Records follow. Pull out every line that contains "agent".

-- RECORDS PROVIDED --
▼▼▼

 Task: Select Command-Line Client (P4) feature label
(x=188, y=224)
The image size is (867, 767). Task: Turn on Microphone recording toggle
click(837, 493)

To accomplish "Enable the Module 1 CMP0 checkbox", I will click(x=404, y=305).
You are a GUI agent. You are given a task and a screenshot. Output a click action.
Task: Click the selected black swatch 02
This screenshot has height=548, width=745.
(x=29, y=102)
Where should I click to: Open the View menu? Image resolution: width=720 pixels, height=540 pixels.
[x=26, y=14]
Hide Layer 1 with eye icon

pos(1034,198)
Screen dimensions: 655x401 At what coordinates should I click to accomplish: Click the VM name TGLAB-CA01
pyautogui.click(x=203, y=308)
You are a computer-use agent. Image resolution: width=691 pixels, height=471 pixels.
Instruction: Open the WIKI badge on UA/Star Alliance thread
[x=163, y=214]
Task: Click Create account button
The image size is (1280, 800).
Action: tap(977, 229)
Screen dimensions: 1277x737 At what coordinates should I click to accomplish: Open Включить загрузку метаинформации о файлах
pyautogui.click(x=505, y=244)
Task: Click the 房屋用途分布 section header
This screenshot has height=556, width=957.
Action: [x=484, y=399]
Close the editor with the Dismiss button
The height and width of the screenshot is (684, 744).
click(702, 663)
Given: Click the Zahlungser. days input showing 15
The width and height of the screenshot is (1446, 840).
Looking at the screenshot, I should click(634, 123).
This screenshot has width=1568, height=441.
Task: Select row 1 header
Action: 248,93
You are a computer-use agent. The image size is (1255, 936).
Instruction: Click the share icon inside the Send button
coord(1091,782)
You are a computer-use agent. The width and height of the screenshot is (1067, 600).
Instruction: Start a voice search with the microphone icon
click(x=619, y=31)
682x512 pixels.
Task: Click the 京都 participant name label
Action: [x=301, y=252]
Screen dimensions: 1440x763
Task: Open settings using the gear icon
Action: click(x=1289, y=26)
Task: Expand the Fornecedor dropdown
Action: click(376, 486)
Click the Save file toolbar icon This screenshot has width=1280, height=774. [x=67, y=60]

▲▲▲

-- EXERCISE OUTPUT --
You are a GUI agent. You are given a task and a screenshot. Output a click action.
You are a computer-use agent. Image resolution: width=691 pixels, height=471 pixels.
You are a computer-use agent. The image size is (1255, 936).
You are a computer-use agent. The width and height of the screenshot is (1067, 600).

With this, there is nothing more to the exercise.